Below is the main point of the big data: more than 95% of it is just a continuous increase in the number of data, which is matched with enhanced processing power and storage capacity, or at least it grows. (...... Of course, optimizing indexes can be more difficult, and you may want to move data back and forth to a solid-state drive, but in strict terms, the amount of data becomes "bigger" rather than a simple data movement.

We used to hear about the same thing from Mike Stonebraker, who says that many users will benefit from methods such as a rebuilt relational database management system and column storage to make as much use of main memory and solid-state drives as possible while still maintaining traditional strong consistency, acid semantics , and in some cases you can use SQL. But Steve then re-emphasized the map reduce technology, and think that the model behind this implementation requires you to have a different way of thinking about how to store, query, and manipulate data, and in some ways it becomes more difficult for users to integrate this solution into their existing investment environment.

Just as not many people are able to think in a multi-threaded way, so many people can think in the way of map reduce.

When we often hear about new implementations, or where vendors expect to be able to motivate us to adopt their solutions, where are the big data? According to Steve's Point of view:

we find that people use large data in the same way as SOA, and then claim to "integrate Hadoop" or "integrate social media" or, alternatively, "We've built a connector." Take a look at the story that just made you drop your glasses. It's just an old-fashioned school enterprise application integration (EAI) connector, but it's connected to a new data source or new ETL connector.

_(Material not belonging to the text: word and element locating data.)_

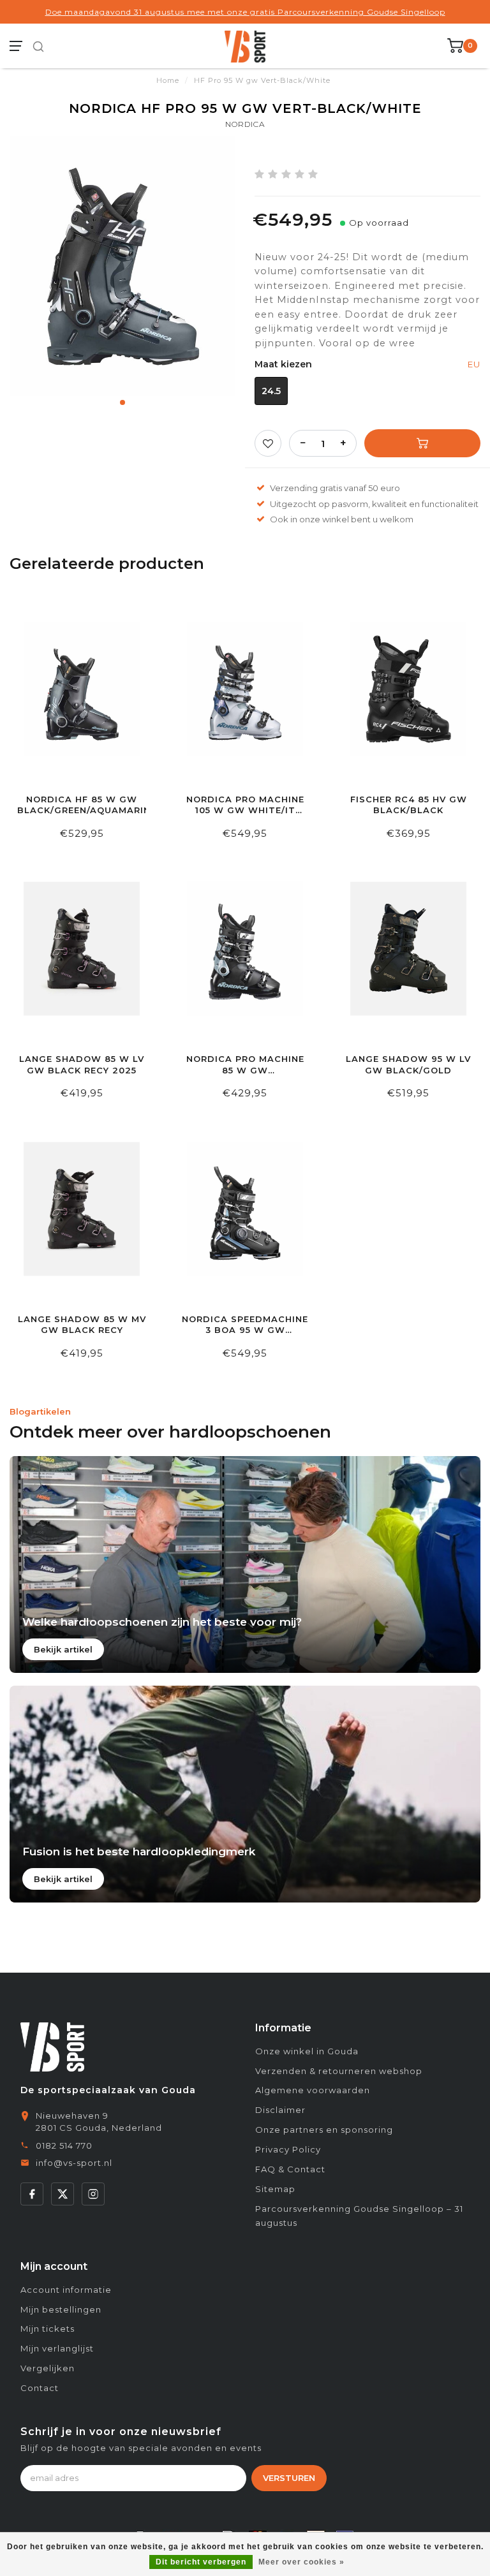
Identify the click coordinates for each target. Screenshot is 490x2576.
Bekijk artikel (63, 1649)
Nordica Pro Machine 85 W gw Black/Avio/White (245, 1065)
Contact (39, 2388)
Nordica (245, 124)
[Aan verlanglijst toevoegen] (268, 443)
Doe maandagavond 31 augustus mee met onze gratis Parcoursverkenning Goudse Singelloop (245, 12)
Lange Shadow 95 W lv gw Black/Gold (408, 1064)
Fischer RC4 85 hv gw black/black (408, 805)
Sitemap (275, 2189)
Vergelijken (47, 2368)
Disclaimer (280, 2110)
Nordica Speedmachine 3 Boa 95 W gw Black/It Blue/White (245, 1325)
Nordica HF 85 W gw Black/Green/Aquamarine (81, 805)
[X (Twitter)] (62, 2193)
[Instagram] (93, 2193)
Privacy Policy (288, 2149)
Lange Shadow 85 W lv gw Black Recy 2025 (81, 1064)
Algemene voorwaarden (312, 2090)
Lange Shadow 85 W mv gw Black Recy (82, 1325)
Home (167, 80)
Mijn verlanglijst (57, 2348)
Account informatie (66, 2290)
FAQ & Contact (290, 2169)
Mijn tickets (47, 2328)
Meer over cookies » (301, 2562)
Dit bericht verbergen (201, 2562)
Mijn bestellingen (60, 2309)
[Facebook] (31, 2193)
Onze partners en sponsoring (324, 2129)
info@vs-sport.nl (74, 2163)
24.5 (271, 391)
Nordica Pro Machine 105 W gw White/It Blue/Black (245, 805)
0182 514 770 (64, 2145)
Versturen (289, 2478)
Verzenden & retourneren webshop (338, 2071)
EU (474, 364)
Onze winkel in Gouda (307, 2051)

This may be a general statement, but it also shows some facts. Because there is so much hype, and too many vendors in their own implementation of the nosql/large data labels, but in fact these implementations for the task at hand, then in this "new data solution" behind the loss of core information risk? As Steve points out, this situation may be similar to the early application of SOA, when vendors put the SOA tag on their solutions, but in reality most scenarios are not SOA at all. So how do you measure exactly what you need is a big data solution, or is it a big scam (as Steve says)? Steve made some suggestions that could be used at least when evaluating vendor solutions. These include:

can you use "big database" instead of "Big data"? If you can, it's just an update. "Advanced" can be simplified to "we just got an enterprise application integration connector"? Is it the same as the 2009 product, only a large data/nosql label on the new product? Is there any way to move the processing process to the data instead of moving the data around? This is a practice that many people have suggested in the past, including Jim Grey.

Unfortunately, these "rules" are unscientific and require some degree of subjective judgment. So are there any other rules available? If you have migrated from a traditional relational database management system to another platform, what do you use to determine the need for migration and how do you choose the specific implementation to migrate to? Is this migration work successful? If it doesn't work, why?

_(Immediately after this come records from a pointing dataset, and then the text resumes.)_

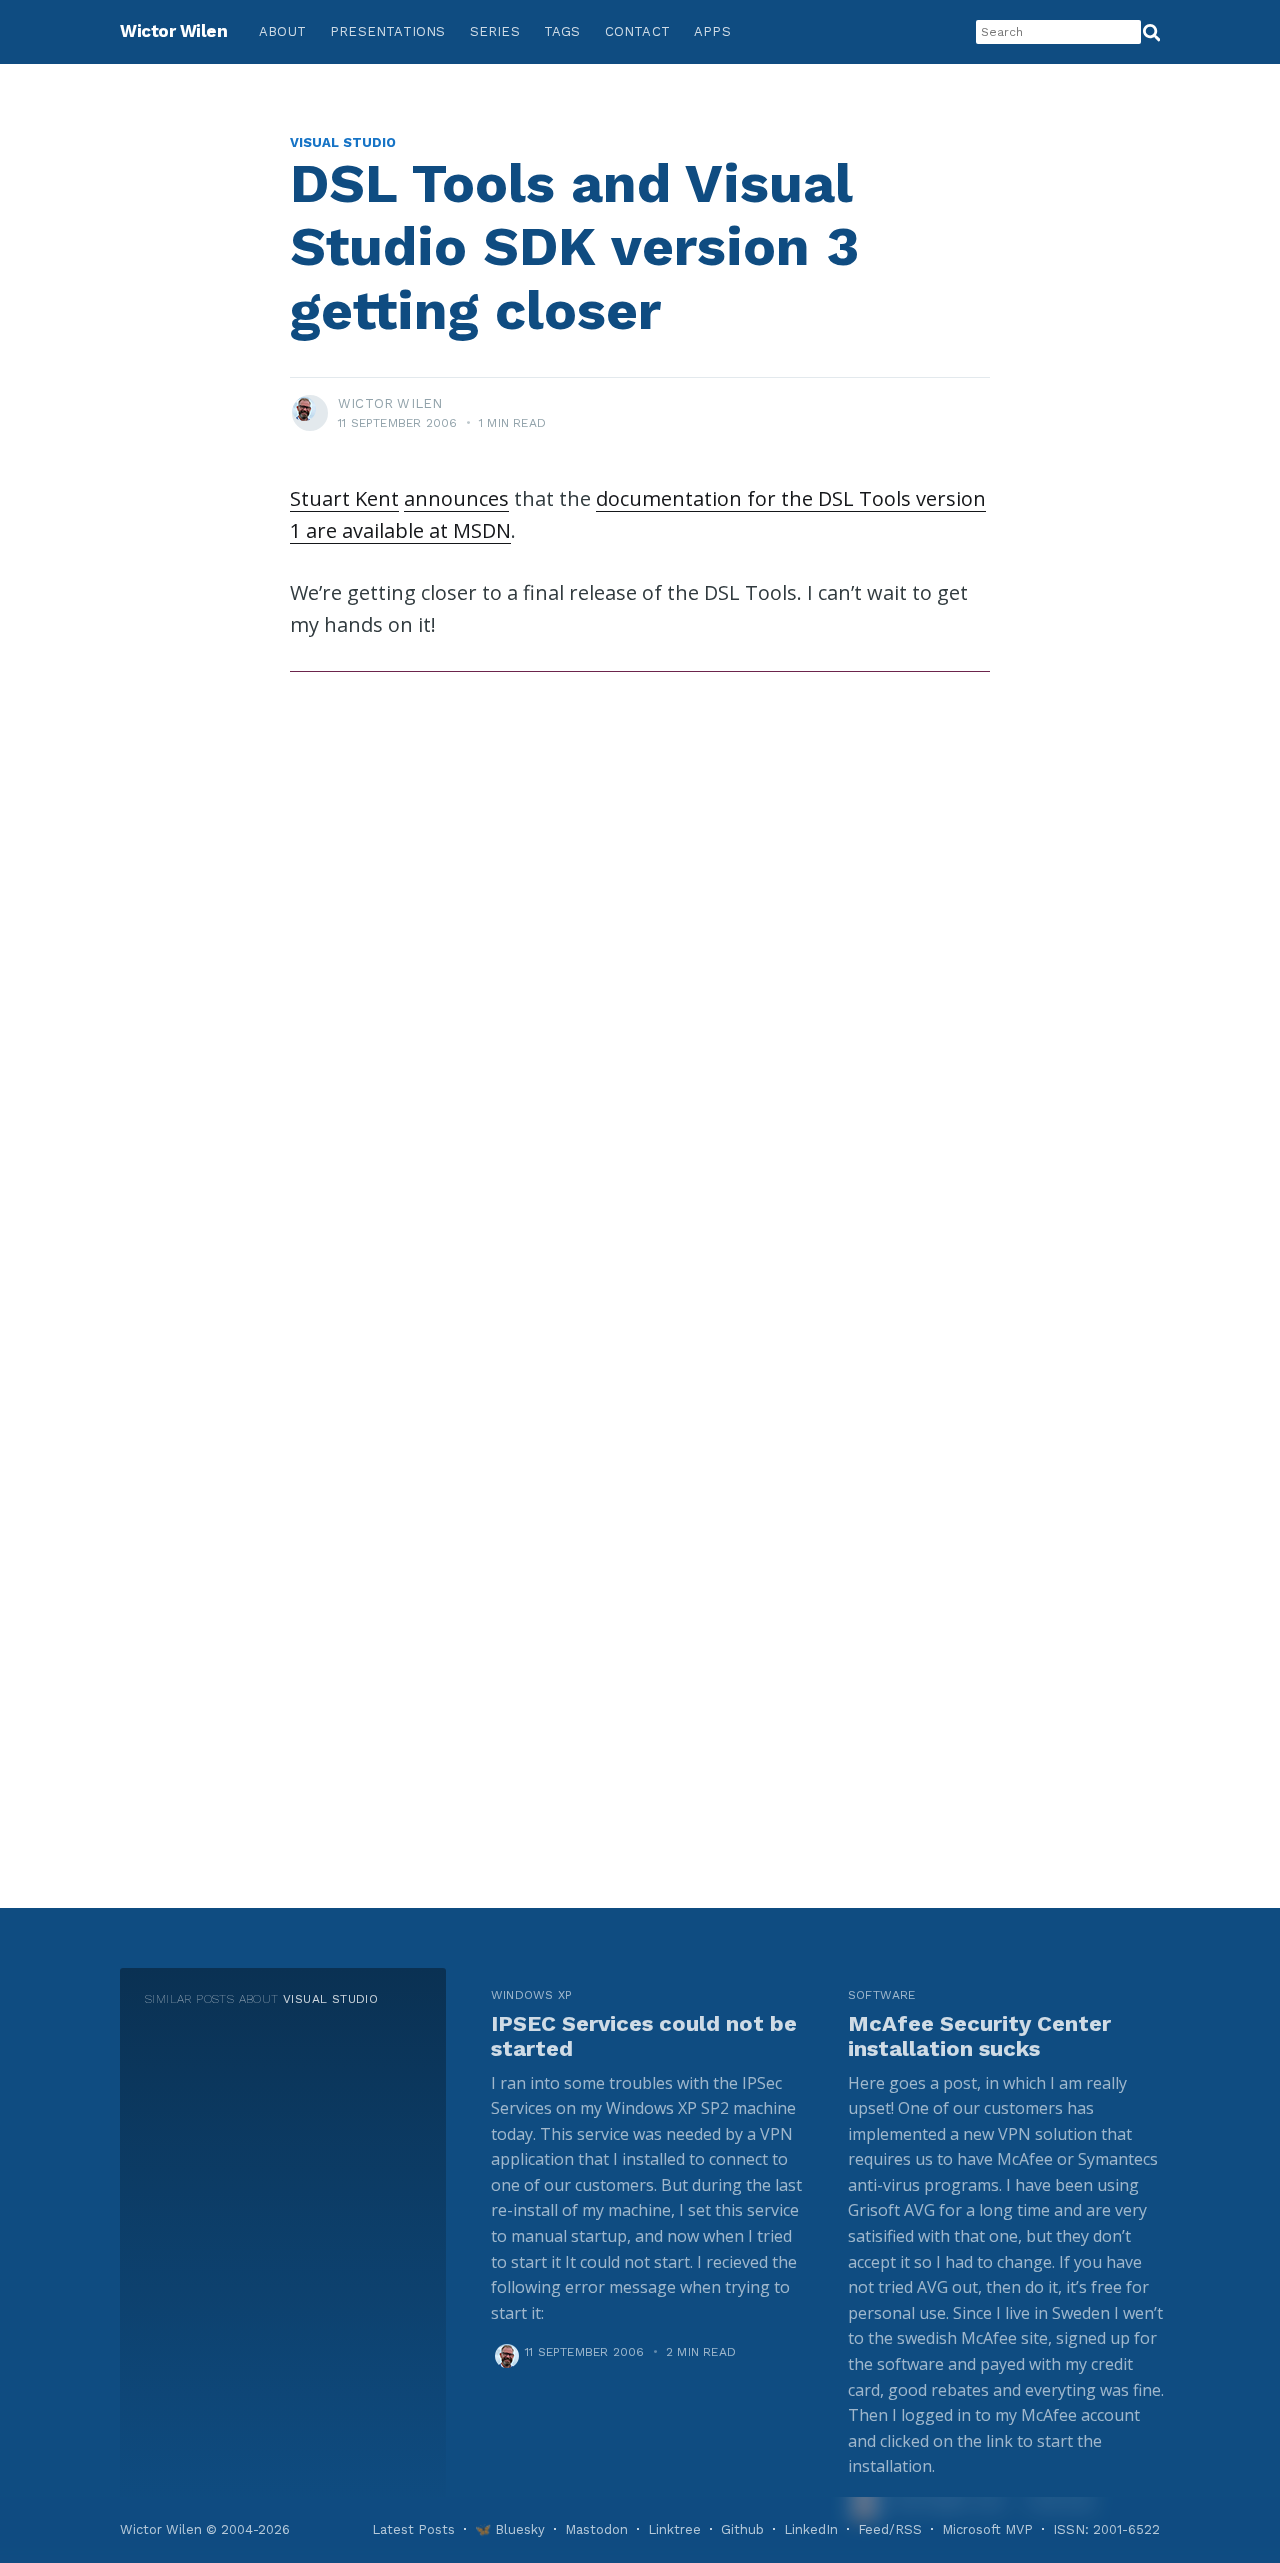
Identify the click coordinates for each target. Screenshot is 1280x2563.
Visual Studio (343, 142)
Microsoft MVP (987, 2529)
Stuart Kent (344, 498)
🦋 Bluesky (510, 2529)
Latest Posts (413, 2529)
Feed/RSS (890, 2529)
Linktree (674, 2529)
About (282, 31)
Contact (637, 31)
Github (742, 2529)
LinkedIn (811, 2529)
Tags (562, 31)
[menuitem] (282, 32)
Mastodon (596, 2529)
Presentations (388, 31)
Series (495, 31)
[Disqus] (640, 954)
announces (456, 498)
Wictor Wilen (173, 31)
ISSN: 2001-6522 (1106, 2529)
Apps (712, 31)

(Author Mark Little translator Li Wei)

(Responsible editor: The good of the Legacy)

Related Article

Contact Us

The content source of this page is from Internet, which doesn't represent Alibaba Cloud's opinion; products and services mentioned on that page don't have any relationship with Alibaba Cloud. If the content of the page makes you feel confusing, please write us an email, we will handle the problem within 5 days after receiving your email.

If you find any instances of plagiarism from the community, please send an email to: info-contact@alibabacloud.com and provide relevant evidence. A staff member will contact you within 5 working days.

A Free Trial That Lets You Build Big!

Start building with 50+ products and up to 12 months usage for Elastic Compute Service

  • Sales Support

    1 on 1 presale consultation

  • After-Sales Support

    24/7 Technical Support 6 Free Tickets per Quarter Faster Response

  • Alibaba Cloud offers highly flexible support services tailored to meet your exact needs.